On my year 2000 208CDi Partial LHM was, finally, diagnosed as "jammed shut rusty as hell turbo actuator".

The mechanic has, somehow, moved it so that it is now jammed open.

Reading all of the threads I possibly can about the actuator and the turbo veins it operates I cannot fathom 2 things:

1. Is it always the actuator arm which jams with rust or something in the Actuator itself? in which case why am I being advised I need a new Actuator?
...‘AquaPuttana’ referred to this issue in a 2009 post as “the turbo vane actuator linkage being frozen that sent the ECU to LHM limp home mode”

2. how can my actuator have been safely moved to open, leaving it now jammed open, without having caused damage?

Does my year 2000 T1N have the delicate worm drive to control the turbo vanes?

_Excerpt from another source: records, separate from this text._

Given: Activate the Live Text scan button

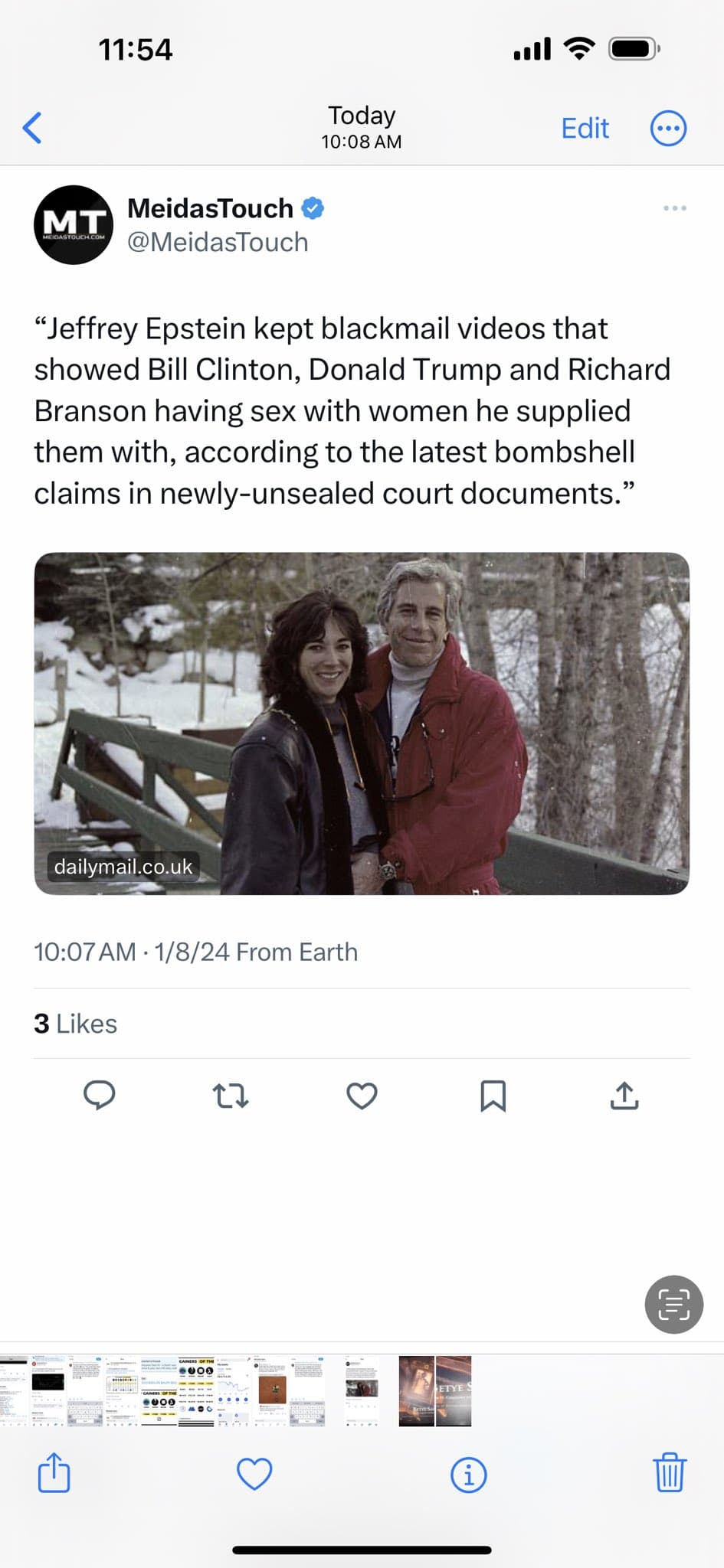Looking at the screenshot, I should coord(673,1304).
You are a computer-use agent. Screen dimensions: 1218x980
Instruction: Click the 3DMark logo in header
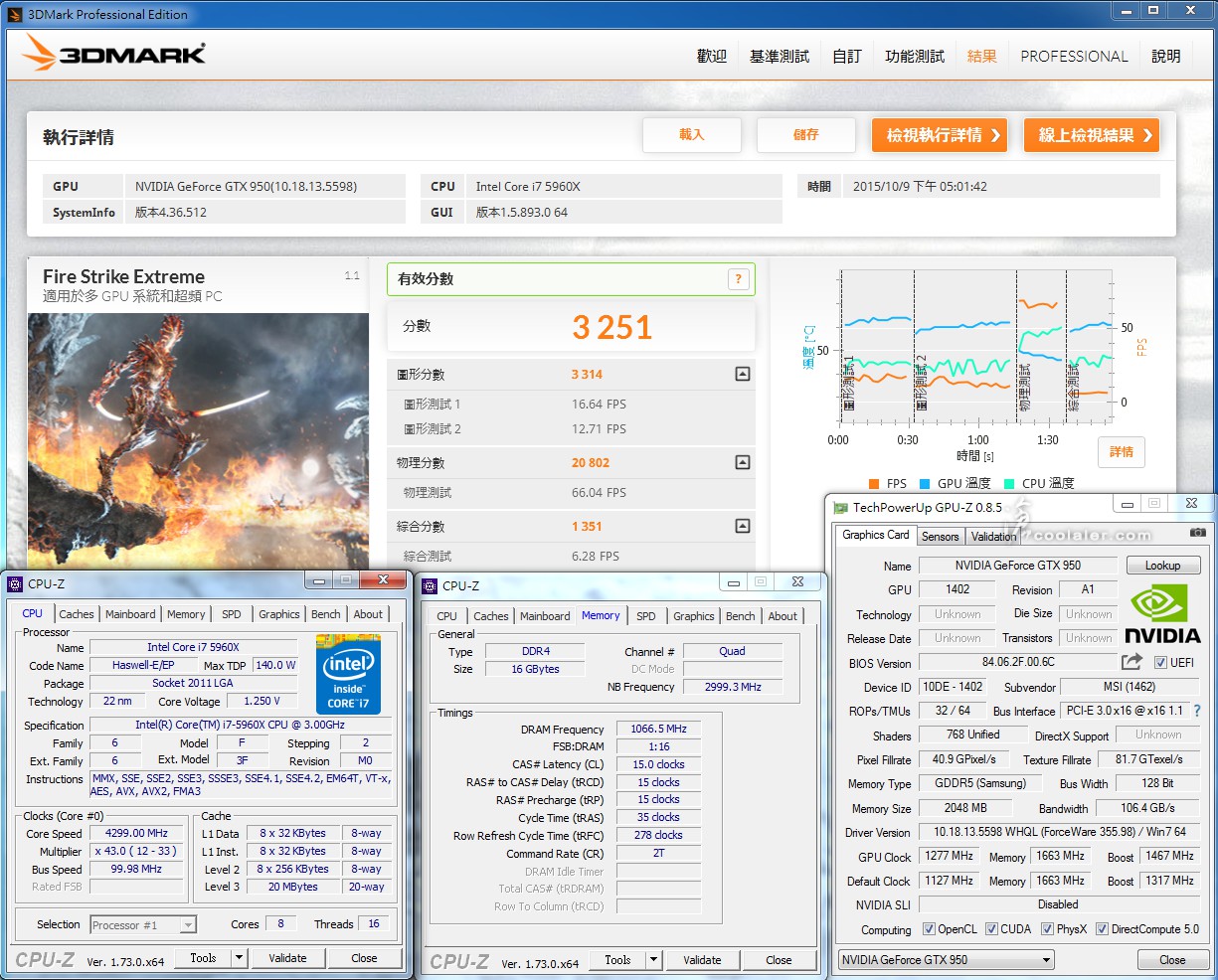pyautogui.click(x=114, y=54)
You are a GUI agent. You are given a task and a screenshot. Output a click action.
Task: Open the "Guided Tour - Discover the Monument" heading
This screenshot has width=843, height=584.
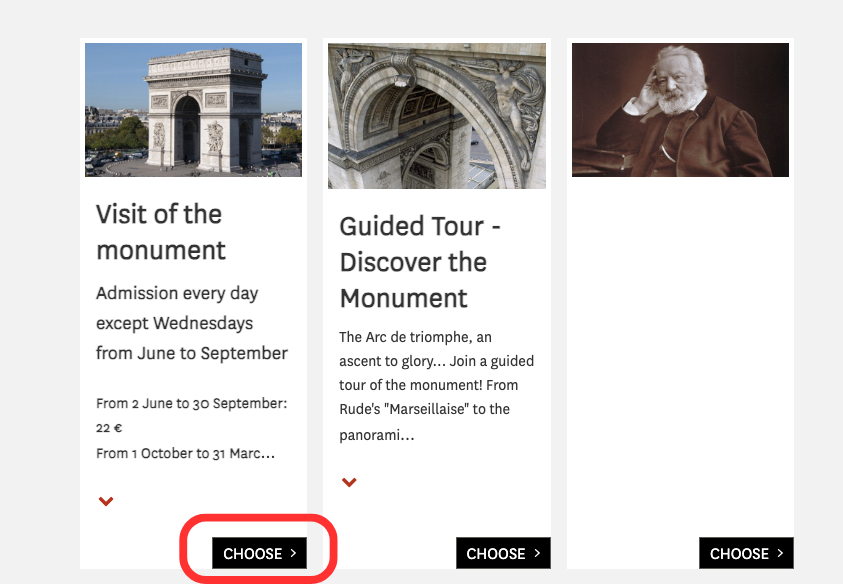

Or was it different with earlier Sprinters? ‘slowgsr’ refers to this as the “worm drive gear in the actuator” in a 2010 post.

This may sound a bit mixed up so please be gentle with me I am not a mechanic!:hugs:

:cheers:Knowledgeable feedback greatly appreciated!

Aqua Puttana
07-24-2017, 01:36 PM
...

On my year 2000 208CDi ...
2. how can my actuator have been safely moved to open, leaving it now jammed open, without having caused damage?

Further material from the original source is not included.